IT Band Friction Syndrome

Your iliotibial band (IT band/ITB) is a long flat piece of connective tissue on the outside of your thigh, running from your tensor fascia latae (hip muscle) to the outside of your knee.  The IT band gets a bad rap as the cause of all lateral knee pain, but it is typically a combination of factors that create this overuse injury.  

The most common mechanism of injury includes chronic overuse, and inefficient running mechanics.

– Poor training habits. 

– Inefficient running mechanics. 

– Hip weakness. 

– Hip/ankle stiffness. 

– Core weakness. 

– Pain at outside of knee. 

– Pain worse with running/walking/stairs/squatting. 

At Home Diagnostic Methods

– Self Palpation. (see video)

At Home Care

– Foam roll series (Quad, ITB, Hamstrings, Adductors, Calf)


When to Seek Help

If your knee pain is preventing you from doing the things you enjoy, or lasts longer than 1 week, see your physical therapist.
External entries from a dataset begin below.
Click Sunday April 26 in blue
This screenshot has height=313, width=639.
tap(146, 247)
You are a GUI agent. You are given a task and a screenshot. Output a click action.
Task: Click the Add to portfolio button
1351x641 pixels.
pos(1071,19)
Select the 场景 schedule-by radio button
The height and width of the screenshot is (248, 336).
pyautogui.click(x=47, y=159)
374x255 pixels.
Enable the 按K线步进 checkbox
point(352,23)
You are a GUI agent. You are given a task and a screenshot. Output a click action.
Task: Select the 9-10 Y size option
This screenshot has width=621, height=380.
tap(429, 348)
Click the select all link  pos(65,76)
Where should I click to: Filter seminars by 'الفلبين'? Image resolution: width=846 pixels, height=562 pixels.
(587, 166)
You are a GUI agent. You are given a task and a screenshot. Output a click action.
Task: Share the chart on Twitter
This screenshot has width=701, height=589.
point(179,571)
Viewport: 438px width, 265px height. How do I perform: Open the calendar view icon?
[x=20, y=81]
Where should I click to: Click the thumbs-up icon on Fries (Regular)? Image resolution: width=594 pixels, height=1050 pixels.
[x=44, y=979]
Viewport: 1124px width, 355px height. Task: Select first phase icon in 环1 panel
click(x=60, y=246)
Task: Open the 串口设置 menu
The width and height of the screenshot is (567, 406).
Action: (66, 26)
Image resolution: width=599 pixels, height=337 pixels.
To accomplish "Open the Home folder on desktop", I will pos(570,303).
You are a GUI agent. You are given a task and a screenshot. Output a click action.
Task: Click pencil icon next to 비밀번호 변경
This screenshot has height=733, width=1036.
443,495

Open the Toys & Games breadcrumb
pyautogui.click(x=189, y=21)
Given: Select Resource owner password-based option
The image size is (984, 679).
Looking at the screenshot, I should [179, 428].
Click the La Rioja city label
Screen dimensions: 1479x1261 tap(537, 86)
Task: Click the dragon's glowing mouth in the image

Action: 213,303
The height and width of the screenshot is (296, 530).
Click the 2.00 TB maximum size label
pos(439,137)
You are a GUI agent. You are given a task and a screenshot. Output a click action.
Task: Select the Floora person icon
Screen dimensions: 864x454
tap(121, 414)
Inspired Athletx Treatment

In the case of IT band pain, your knee is the victim, and another area is the culprit!  Just treating your knee may help with symptoms in the short term, but will not create long term success.  The first step to recovery at Inspired Athletx is identifying the cause of your knee pain – typically hip or ankle stiffness, hip weakness, poor lower body mechanics, poor training habits – or a combination of these factors!  Treatment will include manual therapy and corrective exercises to address the cause and help to manage symptoms.  Movement training to reduce quad dominance, as well as making adjustments to your training habits will provide you the tools to avoid recurrence of patellofemoral pain in the future.